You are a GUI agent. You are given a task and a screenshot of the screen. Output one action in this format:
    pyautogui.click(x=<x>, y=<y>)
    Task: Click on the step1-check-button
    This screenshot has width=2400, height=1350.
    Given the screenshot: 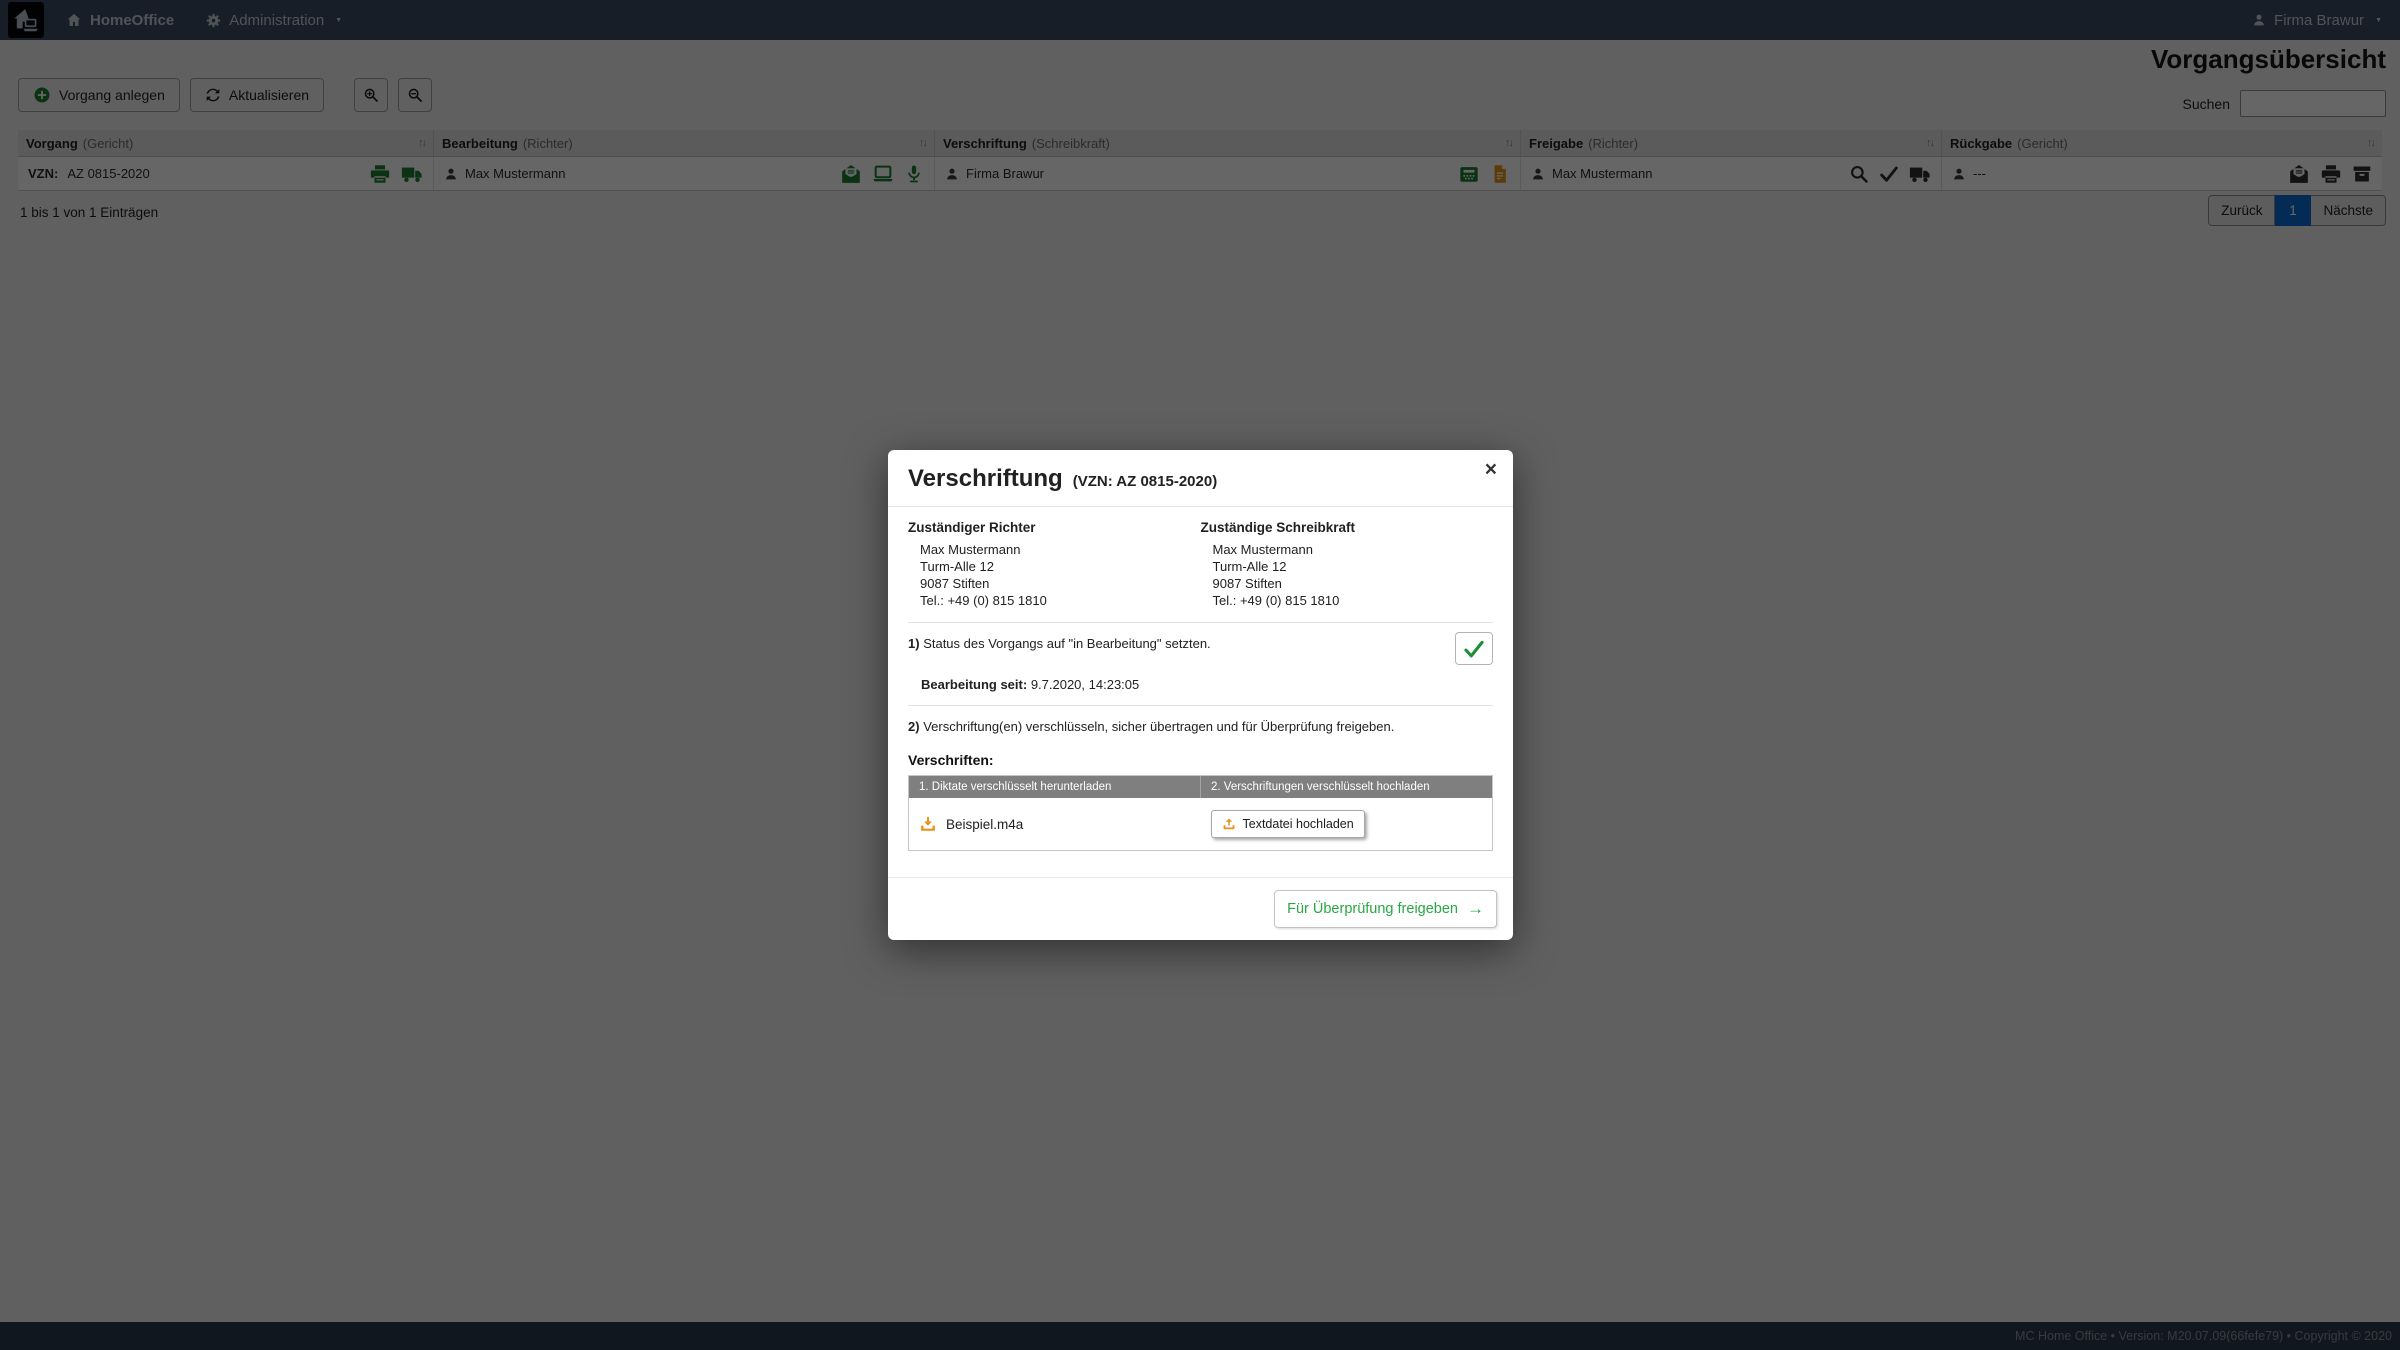 What is the action you would take?
    pyautogui.click(x=1474, y=648)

- WORK INSTRUCTIONS
Rename "step1-check-button" to "step1-submit-button" in the lines running from the start of the records through the line containing "This screenshot has", inclusive. Reproduce only those lines, with nothing else altered.

- TASK ANSWER
You are a GUI agent. You are given a task and a screenshot of the screen. Output one action in this format:
    pyautogui.click(x=<x>, y=<y>)
    Task: Click on the step1-submit-button
    This screenshot has width=2400, height=1350.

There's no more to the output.